# [Listed records]

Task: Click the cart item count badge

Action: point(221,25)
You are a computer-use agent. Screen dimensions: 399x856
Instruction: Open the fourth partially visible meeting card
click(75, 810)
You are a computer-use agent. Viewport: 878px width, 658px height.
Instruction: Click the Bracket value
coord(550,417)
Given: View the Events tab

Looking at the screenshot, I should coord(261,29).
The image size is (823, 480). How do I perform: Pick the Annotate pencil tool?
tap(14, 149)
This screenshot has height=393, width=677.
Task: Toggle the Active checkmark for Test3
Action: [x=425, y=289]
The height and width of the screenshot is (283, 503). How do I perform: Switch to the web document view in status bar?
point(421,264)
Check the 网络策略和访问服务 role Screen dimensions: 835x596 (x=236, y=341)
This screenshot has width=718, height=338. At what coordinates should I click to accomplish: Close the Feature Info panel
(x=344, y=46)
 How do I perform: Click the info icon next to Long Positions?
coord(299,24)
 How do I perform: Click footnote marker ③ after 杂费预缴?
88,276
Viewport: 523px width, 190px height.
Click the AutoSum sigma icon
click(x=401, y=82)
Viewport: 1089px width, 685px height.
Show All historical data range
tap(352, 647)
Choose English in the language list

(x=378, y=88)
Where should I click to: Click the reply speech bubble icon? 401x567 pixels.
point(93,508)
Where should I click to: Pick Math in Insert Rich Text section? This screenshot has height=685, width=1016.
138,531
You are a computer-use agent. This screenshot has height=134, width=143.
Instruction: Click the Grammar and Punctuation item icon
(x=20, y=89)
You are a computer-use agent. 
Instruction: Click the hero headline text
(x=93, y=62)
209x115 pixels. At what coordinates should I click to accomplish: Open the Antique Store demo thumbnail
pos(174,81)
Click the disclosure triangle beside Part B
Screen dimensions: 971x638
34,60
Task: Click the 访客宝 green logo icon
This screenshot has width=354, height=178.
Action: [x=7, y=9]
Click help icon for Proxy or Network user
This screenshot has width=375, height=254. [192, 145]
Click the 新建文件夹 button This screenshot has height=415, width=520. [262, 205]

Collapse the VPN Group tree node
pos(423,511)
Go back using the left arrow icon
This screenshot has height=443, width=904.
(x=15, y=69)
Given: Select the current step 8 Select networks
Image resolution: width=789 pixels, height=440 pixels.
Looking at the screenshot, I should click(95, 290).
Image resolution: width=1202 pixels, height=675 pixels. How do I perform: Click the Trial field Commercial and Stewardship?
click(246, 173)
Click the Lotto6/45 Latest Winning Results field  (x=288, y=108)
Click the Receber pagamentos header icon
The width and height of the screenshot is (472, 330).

# [Instructions for the task]
Copy out all of the data exactly, leaving nothing out.

# [Answer area]
Task: Click the cart item count badge

Action: point(221,25)
You are a computer-use agent. Screen dimensions: 399x856
Instruction: Open the fourth partially visible meeting card
click(75, 810)
You are a computer-use agent. Viewport: 878px width, 658px height.
Instruction: Click the Bracket value
coord(550,417)
Given: View the Events tab

Looking at the screenshot, I should coord(261,29).
The image size is (823, 480). How do I perform: Pick the Annotate pencil tool?
tap(14, 149)
This screenshot has height=393, width=677.
Task: Toggle the Active checkmark for Test3
Action: [x=425, y=289]
The height and width of the screenshot is (283, 503). How do I perform: Switch to the web document view in status bar?
point(421,264)
Check the 网络策略和访问服务 role Screen dimensions: 835x596 (x=236, y=341)
This screenshot has width=718, height=338. At what coordinates should I click to accomplish: Close the Feature Info panel
(x=344, y=46)
 How do I perform: Click the info icon next to Long Positions?
coord(299,24)
 How do I perform: Click footnote marker ③ after 杂费预缴?
88,276
Viewport: 523px width, 190px height.
Click the AutoSum sigma icon
click(x=401, y=82)
Viewport: 1089px width, 685px height.
Show All historical data range
tap(352, 647)
Choose English in the language list

(x=378, y=88)
Where should I click to: Click the reply speech bubble icon? 401x567 pixels.
point(93,508)
Where should I click to: Pick Math in Insert Rich Text section? This screenshot has height=685, width=1016.
138,531
You are a computer-use agent. This screenshot has height=134, width=143.
Instruction: Click the Grammar and Punctuation item icon
(x=20, y=89)
You are a computer-use agent. 
Instruction: Click the hero headline text
(x=93, y=62)
209x115 pixels. At what coordinates should I click to accomplish: Open the Antique Store demo thumbnail
pos(174,81)
Click the disclosure triangle beside Part B
Screen dimensions: 971x638
34,60
Task: Click the 访客宝 green logo icon
This screenshot has width=354, height=178.
Action: [x=7, y=9]
Click help icon for Proxy or Network user
This screenshot has width=375, height=254. [192, 145]
Click the 新建文件夹 button This screenshot has height=415, width=520. [262, 205]

Collapse the VPN Group tree node
pos(423,511)
Go back using the left arrow icon
This screenshot has height=443, width=904.
(x=15, y=69)
Given: Select the current step 8 Select networks
Image resolution: width=789 pixels, height=440 pixels.
Looking at the screenshot, I should click(95, 290).
Image resolution: width=1202 pixels, height=675 pixels. How do I perform: Click the Trial field Commercial and Stewardship?
click(246, 173)
Click the Lotto6/45 Latest Winning Results field  (x=288, y=108)
Click the Receber pagamentos header icon
The width and height of the screenshot is (472, 330).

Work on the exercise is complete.